Articles / database / SQL-Server / SQL-Server-2016

Dynamic Data Masking in SQL Server 2016

4.76/5 (8 votes)
11 Mar 2016CPOL7 min read 25.9K  
What is Data masking, enabling it in an existing application and giving access to different users to the masked data
In this article, you will learn what data masking is, how to enable data masking in an existing application, how to give access to different users to the masked data.

Dynamic Data Masking

Data masking is the method of creating a new representation of data with random characters or data that are structurally similar to the original data. It is normally done for the protection of our sensitive data. It is also known as data obfuscation.
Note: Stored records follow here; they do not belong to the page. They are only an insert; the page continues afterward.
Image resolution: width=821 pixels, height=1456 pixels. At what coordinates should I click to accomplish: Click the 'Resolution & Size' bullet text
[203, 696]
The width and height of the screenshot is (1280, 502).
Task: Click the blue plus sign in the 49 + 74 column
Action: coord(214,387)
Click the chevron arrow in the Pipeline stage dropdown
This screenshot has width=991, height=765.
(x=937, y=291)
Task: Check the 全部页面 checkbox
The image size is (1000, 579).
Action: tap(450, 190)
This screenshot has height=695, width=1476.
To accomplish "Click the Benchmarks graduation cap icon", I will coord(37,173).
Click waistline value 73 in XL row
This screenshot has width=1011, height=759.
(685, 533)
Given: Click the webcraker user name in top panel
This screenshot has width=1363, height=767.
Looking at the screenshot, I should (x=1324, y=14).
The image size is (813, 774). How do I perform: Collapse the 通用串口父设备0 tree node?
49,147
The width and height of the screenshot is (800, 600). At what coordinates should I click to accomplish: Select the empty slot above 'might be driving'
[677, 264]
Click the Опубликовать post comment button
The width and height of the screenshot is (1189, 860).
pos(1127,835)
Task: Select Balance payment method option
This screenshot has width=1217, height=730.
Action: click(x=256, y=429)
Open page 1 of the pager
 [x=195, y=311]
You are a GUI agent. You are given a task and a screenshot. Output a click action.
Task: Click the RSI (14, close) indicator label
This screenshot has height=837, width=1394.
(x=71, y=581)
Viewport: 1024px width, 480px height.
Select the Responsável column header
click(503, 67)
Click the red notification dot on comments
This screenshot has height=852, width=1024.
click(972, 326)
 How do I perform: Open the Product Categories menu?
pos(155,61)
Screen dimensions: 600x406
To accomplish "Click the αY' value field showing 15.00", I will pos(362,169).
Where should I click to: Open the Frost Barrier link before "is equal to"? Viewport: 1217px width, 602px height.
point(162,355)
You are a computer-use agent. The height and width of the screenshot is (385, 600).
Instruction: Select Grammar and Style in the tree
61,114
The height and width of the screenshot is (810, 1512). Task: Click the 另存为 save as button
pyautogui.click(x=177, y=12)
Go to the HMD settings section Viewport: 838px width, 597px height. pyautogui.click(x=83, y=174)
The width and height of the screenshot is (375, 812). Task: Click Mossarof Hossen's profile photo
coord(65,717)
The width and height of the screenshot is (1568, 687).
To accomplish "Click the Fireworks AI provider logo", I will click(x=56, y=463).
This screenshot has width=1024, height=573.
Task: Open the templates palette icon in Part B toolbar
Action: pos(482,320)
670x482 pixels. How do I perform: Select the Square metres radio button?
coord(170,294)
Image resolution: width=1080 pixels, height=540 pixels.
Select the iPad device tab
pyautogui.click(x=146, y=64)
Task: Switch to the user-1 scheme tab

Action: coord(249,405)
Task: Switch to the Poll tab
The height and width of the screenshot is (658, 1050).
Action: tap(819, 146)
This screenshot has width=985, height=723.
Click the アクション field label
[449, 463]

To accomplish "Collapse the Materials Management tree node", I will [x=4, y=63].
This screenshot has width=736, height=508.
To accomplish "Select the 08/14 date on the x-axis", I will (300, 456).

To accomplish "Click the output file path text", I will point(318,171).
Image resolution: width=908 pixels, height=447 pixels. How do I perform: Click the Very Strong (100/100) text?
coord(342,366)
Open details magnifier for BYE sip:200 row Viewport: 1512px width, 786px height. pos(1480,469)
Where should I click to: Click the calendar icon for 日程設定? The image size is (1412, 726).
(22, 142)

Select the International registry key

Dynamic Data Masking (DDM) is an evolving technology that has objectives at real-time data masking of production data. DDM changes the data stream so that the data requester does not get access to the sensitive data while no physical changes to the original production data occur.

Dynamic data masking bounds sensitive data knowledge by masking it to non-privileged users. Dynamic data masking helps prevent unauthorized access to sensitive data by allowing customers to select how much of the sensitive data to expose with negligible effect on the application layer. It’s a data protection feature that hides the sensitive data in the result set of a query over designated database fields while the data in the database is not changed. Dynamic data masking is easy to use with existing applications since masking rules are applied in the query results. Many applications can mask sensitive data without modifying existing queries.

Why Dynamic Data Masking?

Many applications contain sensitive data stored in the database and it is only available to the user on need to know basis. Only users who have the business needs to see the data should be able to access that data. Many types of users with distinguished access are accessing data concurrently. Application users should only have access to the parts of data they need. Sensitive data fields shouldn’t be exposed to the engineers connecting directly to the production database.

Image 1

Dynamic Data Masking in SQL Server 2016

Microsoft SQL Server 2016 has a built in security feature called dynamic data masking. It is a new security programmability feature in SQL Server 2016 that limits access to sensitive data by obfuscating query results. You have the ability to protect sensitive data against unauthorized access to end users, using built-in or customizable masking rules. But the privileged user can still see the unmasked data.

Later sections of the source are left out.